## Document extract
/---

Saturday, May 21, 2011

Go in Peace

So the whole "sleeping in on Saturday thing" was not in the cards for me this morning. I woke up around 6 to go to the bathroom and couldn't fall back to sleep. Oh well... Since I'm up I'm trying to get little odds and ends together - yay productivity!

New Fave Drink: Java Chip Light
I had a pretty interesting night last night. For those who have been keeping up with this blog I have mentioned one of my ex's who has come back into my life. We ended up having coffee and catching up last night. I was pretty apprehensive about the whole thing to be honest. It's just that we have gone through so much over the years and I have so many "expectations" and resentments ruminating in my little head about him. I know that he still has a pretty tight hold over my emotions. I recognize that I have a lot going on in my life and that the las thing I need is for him to do or say (or not do or say) something to push me over the edge. Luckily things went better than expected. Listening to him talk about where he has been, where he is now, and where he'd like to go has made me question what I ever thought was so wonderful about him in the first place.

\---

## Information supplied

/---

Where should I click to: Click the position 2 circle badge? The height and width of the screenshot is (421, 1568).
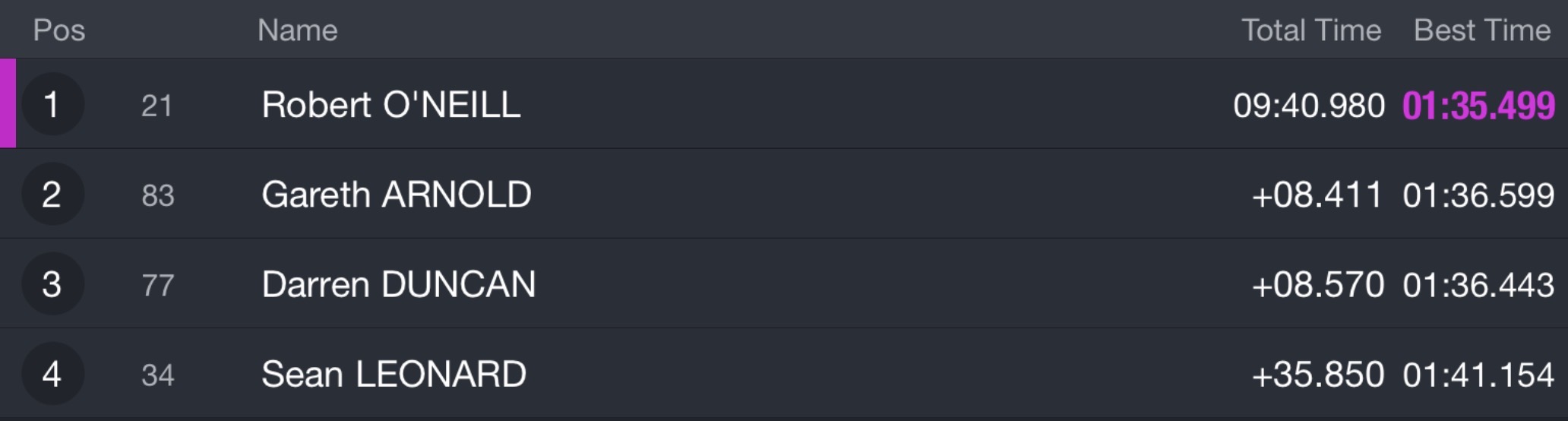(x=52, y=194)
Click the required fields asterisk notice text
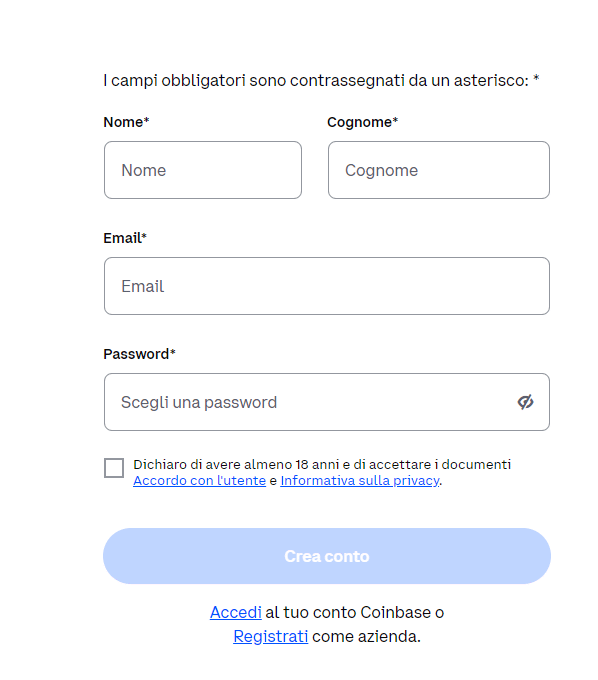The image size is (598, 680). (x=321, y=80)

\---

## Written instruction
According to the blog post, what is the writer's new favorite drink?

## Task output
Java Chip Light